Converse's book Political Representation in France with Roy Pierce on mass politics in France draws similar conclusions about belief systems.

=== The American Voter (1960) ===
Converse also co-authored The American Voter with Angus Campbell, Warren Miller, and Donald Stokes. One of the book's primary contributions was the introduction of the social-psychological concept of partisan identity and investigations into its effects on political behavior. Partisanship, they say, functions more as an attachment to a social group than as a mere summary of political values and attitudes, and it is the fundamental driver in vote choice and much else. This theory became known as the Michigan Model. They also find that citizens who choose not to identify with a political party are generally disengaged from politics and low in political knowledge, in contrast to idealized views celebrating the independent voter. Evidence for the book was drawn from analysis of the 1956–1968 National Election Studies panel. The American Voter also assesses factors that influence voter turnout, the influence of electoral rules, effects from social and economic conditions, the roles of group identity and socio-economic position, and it introduces some of the initial analysis that underlies Converse's 1964 "Nature of Belief Systems" essay. The book also introduces other concepts like the "funnel of causality" modeling the long-term and short-term forces leading eventually to an individual's vote, and the "normal vote" model relating partisanship and turnout in election outcomes.

=== Controversies ===
Converse's published work includes demeaning references to women voters, as Wolbrecht and Corder note in their book, A Century of Votes for Women.

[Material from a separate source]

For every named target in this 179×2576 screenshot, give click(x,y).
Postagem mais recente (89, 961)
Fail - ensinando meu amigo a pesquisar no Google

In Converse's 1964 essay, he writes "The wife is very likely to follow her husband's opinions, however imperfectly she may have absorbed their justifications at a more complex level." And in his co-authored book The American Voter, they wrote "The wife who votes but otherwise pays little attention to politics tends to leave not only the sifting of information up to her husband but abides by his ultimate decision about the direction of the vote as well." The correspondence in vote choice between married couples is well-established, but it can also be explained by 1) women influencing their partners, by 2) both partners being influenced by the same external guides, by 3) people purposefully choosing politically like-minded partners, and by 4) people choosing partners based on non-political characteristics that correlate with political views.

== Awards and recognition ==
- Elected a Fellow of the American Academy of Arts and Sciences in 1969.
- Member of The American Philosophical Society and the National Academy of Sciences.
- Awarded an honorary doctorates from the University of Chicago and Denison University.
- President of the American Political Science Association (1983–1984).
- President of the International Society of Political Psychology (1980–1981).
- Fellowships awarded: Guggenheim, Fulbright, Russell Sage.

== Notable publications ==
- Campbell, A., Converse, P. E., Miller, W., & Stokes, D. (1960). The American Voter. Chicago: University of Chicago Press.
- Converse, P. E. (1962). Information flow and the stability of partisan attitudes. Public Opinion Quarterly, 26(4), 578–599.
- Converse, P. E. (1964). The nature of belief systems in mass publics. In D.E. Apter (ed.) Ideology and Its Discontent. New York: Free Press of Glencoe, 206–261. Reprinted in
- Converse, P. E. (1969). Of time and partisan stability. Comparative Political Studies, 2(2), 139–171.
- Converse, P. E. (1970). Attitudes and Non-attitudes: Continuation of a dialogue. In E. R. Tufte (ed.) The Quantitative Analysis of Social Problems. Addison-Wesley, Mass.
- Markus, G. B., & Converse, P. E. (1979). A dynamic simultaneous equation model of electoral choice. American Political Science Review, 73(4), 1055–1070.
- Converse, P. E., & Markus, G. B. (1979). Plus ça change...: The new CPS Election Study Panel. American Political Science Review, 73(1), 32–49.
- Converse, P. E., & Pierce, R. (1986). Political Representation in France. Cambridge: Belknap Press.
- Converse, P. E. (1987). Changing conceptions of public opinion in the political process. Public Opinion Quarterly, 51(2), S12-S24.
- Converse, P. E. (2000). Assessing the capacity of mass electorates. Annual Review of Political Science, 3, 331–353.